--- Requirement A ---
In the excerpt on thesis/support essays, write out the passage from "You may notice" up to and including "by well-organized details.".
--- Requirement B ---
According to the excerpt on thesis/support essays, what three kinds of writing are these essays suited to because they expand on a single main point?

--- Text ---
START

The following document is an excellent resource.

Occasions for Thesis/Support Essays (excerpt)

The basic thesis/support pattern promotes clear, systematic thinking on a single subject and can therefore be helpful whenever you want to set forth ideas and facts in an efficient, orderly way.

Thesis/support essays convey a central idea clearly and succinctly. Because thesis/support essays open up and expand upon a single main point, they're suited to short reports, position papers, and critical analyses. Because they can, with practice, be written quickly, they're also handy for essay exams and letters of application or recommendation. As you become familiar with them, you'll no doubt see other uses.

You may notice that the form presented here channels your thinking and writing into a single direction. This channeling effect is both a limitation and a strength of thesis/support essays. It's a limitation because it prevents you from ranging widely over a field of interest, as in an informal essay. The channeling effect is a strength because you won't wander from your subject, and because your main idea will always be supported by well-organized details.
The basic thesis/support pattern promotes clear, systematic thinking on a single subject and can therefore be helpful whenever you want to set forth ideas and facts in an efficient, orderly way.

END

--- Given entries ---

START

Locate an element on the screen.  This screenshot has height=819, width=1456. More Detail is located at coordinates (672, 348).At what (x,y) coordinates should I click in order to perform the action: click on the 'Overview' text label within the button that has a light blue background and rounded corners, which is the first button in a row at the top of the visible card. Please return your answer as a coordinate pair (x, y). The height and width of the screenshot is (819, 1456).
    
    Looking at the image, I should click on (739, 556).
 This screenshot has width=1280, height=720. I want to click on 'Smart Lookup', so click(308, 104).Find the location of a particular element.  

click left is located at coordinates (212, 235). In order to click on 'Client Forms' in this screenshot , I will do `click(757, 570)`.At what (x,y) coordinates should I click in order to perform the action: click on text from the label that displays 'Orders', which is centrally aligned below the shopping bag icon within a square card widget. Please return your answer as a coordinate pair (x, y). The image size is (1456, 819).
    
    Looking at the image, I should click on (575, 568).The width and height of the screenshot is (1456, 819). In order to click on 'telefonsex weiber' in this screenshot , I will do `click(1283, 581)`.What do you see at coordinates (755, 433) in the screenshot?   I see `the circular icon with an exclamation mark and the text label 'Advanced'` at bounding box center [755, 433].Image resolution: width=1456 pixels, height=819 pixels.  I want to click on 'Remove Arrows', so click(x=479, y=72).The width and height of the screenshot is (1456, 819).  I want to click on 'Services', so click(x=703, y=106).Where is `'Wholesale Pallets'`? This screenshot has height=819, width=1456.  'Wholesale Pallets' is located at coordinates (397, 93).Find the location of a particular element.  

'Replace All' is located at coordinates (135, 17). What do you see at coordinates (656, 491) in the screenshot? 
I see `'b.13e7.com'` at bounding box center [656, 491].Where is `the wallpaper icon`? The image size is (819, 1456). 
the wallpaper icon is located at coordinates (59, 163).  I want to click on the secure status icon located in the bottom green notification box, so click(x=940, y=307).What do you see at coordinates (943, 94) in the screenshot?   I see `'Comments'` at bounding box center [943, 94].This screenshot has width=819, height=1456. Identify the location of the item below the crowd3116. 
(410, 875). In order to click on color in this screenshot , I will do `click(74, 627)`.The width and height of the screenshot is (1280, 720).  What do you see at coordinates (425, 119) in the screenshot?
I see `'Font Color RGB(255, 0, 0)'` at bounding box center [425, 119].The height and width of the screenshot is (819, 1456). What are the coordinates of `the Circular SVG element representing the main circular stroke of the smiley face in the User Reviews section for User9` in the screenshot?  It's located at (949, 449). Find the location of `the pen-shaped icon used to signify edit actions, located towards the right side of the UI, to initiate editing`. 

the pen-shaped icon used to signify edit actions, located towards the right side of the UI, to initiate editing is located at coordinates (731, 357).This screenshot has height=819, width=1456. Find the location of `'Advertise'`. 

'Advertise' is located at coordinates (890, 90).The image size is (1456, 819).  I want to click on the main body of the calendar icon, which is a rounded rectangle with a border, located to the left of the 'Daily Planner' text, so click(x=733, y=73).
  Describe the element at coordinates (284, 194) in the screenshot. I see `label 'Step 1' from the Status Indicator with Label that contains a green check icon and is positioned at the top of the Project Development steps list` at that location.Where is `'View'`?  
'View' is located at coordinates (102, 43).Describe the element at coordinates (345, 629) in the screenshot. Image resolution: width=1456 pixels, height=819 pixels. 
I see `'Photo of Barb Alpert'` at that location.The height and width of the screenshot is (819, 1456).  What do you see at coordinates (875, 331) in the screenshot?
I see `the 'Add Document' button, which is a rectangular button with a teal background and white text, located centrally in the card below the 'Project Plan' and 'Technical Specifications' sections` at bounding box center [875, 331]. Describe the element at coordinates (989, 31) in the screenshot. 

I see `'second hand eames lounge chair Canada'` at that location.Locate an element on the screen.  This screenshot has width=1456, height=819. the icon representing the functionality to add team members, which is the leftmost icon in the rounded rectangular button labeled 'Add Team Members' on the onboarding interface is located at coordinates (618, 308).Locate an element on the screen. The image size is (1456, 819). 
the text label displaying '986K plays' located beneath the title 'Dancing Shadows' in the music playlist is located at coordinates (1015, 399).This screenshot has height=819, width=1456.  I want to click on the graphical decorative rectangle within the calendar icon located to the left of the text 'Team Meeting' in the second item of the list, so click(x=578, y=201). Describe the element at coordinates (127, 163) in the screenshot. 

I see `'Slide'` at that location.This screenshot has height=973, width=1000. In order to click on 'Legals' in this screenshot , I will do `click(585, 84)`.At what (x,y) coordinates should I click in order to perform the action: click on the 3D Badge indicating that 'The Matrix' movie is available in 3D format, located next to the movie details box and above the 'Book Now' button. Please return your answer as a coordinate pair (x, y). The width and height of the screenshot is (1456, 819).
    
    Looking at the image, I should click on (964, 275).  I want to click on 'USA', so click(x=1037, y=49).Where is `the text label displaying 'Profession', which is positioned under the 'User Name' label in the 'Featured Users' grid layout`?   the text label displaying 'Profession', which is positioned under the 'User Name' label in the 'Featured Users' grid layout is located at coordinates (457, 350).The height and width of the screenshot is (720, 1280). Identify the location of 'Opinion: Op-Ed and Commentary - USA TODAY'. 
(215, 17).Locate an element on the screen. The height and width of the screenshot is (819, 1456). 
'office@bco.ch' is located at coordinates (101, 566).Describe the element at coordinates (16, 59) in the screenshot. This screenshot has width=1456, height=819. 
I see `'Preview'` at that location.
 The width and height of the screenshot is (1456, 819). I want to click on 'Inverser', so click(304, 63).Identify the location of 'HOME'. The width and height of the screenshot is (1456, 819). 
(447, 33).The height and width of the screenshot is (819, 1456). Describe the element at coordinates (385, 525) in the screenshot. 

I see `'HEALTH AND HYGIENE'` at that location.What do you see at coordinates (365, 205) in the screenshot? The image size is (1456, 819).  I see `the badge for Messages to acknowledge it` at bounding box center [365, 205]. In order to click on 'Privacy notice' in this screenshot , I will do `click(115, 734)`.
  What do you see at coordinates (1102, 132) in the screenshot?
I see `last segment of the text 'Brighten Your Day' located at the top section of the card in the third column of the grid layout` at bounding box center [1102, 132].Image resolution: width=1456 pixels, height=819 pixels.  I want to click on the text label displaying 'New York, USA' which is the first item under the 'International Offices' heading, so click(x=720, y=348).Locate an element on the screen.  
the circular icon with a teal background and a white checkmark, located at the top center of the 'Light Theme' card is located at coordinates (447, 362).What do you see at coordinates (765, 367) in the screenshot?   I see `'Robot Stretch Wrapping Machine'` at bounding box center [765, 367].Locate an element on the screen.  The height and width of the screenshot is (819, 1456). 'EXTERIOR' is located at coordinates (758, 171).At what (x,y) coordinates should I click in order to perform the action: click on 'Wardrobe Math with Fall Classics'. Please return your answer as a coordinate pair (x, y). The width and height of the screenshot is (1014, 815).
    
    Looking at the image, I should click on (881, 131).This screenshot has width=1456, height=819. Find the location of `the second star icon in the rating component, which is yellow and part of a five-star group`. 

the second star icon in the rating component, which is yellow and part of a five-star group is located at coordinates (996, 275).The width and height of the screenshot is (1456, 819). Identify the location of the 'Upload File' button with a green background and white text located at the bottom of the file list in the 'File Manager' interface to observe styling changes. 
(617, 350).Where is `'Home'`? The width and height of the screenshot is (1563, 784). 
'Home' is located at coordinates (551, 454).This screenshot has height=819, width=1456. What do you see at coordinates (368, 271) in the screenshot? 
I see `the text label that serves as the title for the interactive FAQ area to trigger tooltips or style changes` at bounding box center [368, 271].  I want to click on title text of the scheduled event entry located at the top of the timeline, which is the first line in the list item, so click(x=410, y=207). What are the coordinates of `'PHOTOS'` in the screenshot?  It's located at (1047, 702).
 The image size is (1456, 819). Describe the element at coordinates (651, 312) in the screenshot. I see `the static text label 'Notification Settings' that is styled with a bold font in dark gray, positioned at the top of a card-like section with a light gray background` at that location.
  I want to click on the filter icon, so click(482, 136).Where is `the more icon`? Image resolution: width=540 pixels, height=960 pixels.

END

--- Answer A ---
You may notice that the form presented here channels your thinking and writing into a single direction. This channeling effect is both a limitation and a strength of thesis/support essays. It's a limitation because it prevents you from ranging widely over a field of interest, as in an informal essay. The channeling effect is a strength because you won't wander from your subject, and because your main idea will always be supported by well-organized details.

--- Answer B ---
Short reports, position papers, and critical analyses.